▶ [EXERCISE MATERIAL]
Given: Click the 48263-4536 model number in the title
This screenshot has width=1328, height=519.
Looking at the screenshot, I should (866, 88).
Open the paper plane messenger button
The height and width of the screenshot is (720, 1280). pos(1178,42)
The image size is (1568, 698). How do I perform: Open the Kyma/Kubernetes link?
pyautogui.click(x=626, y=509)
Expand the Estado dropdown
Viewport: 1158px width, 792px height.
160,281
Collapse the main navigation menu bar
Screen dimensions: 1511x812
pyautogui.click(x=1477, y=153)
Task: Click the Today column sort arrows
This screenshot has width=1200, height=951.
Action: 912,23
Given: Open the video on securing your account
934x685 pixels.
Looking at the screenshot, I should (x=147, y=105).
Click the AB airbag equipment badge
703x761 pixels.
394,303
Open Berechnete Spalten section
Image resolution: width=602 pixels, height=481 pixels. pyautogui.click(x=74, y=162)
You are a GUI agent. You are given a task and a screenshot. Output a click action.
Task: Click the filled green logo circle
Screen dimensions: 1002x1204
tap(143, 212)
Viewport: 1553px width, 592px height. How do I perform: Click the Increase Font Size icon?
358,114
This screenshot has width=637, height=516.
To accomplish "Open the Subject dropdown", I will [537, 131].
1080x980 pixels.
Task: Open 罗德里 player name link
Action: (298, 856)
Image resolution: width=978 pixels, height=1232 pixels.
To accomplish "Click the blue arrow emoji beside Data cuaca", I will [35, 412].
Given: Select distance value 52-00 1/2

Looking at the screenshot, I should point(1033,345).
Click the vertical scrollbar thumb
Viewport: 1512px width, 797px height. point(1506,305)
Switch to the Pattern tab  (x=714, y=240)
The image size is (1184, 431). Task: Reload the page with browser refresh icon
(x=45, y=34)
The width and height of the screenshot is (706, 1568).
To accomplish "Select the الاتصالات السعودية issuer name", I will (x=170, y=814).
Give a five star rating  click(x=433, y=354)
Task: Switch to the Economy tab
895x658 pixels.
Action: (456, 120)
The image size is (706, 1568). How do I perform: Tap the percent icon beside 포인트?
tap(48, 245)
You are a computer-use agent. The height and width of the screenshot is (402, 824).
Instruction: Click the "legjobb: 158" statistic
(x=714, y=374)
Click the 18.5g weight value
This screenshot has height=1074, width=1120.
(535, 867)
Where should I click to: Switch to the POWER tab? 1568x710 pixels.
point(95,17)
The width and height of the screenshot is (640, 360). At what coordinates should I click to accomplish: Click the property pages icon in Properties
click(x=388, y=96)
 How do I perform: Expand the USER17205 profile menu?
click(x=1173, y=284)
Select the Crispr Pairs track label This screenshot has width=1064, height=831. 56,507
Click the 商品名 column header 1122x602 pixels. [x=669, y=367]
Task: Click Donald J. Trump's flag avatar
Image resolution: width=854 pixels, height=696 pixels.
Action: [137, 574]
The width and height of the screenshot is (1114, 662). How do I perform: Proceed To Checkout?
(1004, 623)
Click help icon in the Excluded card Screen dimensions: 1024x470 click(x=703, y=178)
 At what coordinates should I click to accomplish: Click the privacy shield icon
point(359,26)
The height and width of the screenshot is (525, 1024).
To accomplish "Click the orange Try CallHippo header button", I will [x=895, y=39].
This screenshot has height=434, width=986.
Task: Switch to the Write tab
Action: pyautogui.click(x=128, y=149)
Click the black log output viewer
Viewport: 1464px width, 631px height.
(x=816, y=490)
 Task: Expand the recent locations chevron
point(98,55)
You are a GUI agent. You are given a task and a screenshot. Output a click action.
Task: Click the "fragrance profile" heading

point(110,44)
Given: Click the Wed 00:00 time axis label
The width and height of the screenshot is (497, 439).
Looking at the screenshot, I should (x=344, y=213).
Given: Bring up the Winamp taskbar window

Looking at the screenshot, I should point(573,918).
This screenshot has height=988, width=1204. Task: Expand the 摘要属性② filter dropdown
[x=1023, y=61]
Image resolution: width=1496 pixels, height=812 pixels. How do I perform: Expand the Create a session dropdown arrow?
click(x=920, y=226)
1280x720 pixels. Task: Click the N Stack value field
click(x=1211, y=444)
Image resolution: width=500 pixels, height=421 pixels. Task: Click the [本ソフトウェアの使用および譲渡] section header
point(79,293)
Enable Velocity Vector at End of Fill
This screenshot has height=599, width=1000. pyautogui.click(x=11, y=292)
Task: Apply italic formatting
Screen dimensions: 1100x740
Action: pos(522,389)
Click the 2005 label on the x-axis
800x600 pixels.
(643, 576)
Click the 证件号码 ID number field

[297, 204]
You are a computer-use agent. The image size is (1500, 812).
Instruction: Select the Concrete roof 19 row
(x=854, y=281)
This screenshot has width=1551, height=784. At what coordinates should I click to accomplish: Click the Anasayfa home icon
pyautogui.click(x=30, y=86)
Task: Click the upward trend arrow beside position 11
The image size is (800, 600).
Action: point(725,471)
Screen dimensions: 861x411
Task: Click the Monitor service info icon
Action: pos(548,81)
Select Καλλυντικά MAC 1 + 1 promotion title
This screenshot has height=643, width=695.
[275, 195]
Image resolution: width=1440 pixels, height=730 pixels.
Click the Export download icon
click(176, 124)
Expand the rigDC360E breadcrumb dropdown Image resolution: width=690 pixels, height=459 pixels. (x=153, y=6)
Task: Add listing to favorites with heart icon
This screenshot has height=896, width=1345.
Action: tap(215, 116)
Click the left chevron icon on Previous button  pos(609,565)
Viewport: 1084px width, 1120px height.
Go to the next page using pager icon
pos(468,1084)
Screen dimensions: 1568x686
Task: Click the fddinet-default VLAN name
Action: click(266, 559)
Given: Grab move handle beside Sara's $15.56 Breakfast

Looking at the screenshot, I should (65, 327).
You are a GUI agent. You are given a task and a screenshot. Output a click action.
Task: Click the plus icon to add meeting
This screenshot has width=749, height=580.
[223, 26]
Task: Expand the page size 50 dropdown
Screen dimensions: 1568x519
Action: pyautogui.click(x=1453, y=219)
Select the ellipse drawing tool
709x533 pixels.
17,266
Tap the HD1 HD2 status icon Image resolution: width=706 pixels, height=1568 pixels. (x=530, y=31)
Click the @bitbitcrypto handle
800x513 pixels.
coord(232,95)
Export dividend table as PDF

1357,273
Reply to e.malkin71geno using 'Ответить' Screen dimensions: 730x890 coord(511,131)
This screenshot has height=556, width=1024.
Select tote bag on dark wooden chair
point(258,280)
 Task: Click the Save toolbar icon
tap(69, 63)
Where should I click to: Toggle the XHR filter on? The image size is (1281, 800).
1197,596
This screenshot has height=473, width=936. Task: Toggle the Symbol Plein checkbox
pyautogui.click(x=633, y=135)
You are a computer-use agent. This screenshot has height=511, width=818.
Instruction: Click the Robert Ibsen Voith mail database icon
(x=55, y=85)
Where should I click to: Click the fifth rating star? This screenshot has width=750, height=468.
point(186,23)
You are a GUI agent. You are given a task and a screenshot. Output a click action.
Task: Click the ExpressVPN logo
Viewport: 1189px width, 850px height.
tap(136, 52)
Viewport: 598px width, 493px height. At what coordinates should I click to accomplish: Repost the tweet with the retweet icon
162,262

▶ [TASK STATEMENT]
Out of the entries above, write out only the lines between the line holding "Task: Apply italic formatting" and the line holding "You are a computer-use agent. The image", inclusive, each exactly as given.

▶ [SOLUTION TO THE PROBLEM]
Task: Apply italic formatting
Screen dimensions: 1100x740
Action: pos(522,389)
Click the 2005 label on the x-axis
800x600 pixels.
(643, 576)
Click the 证件号码 ID number field

[297, 204]
You are a computer-use agent. The image size is (1500, 812).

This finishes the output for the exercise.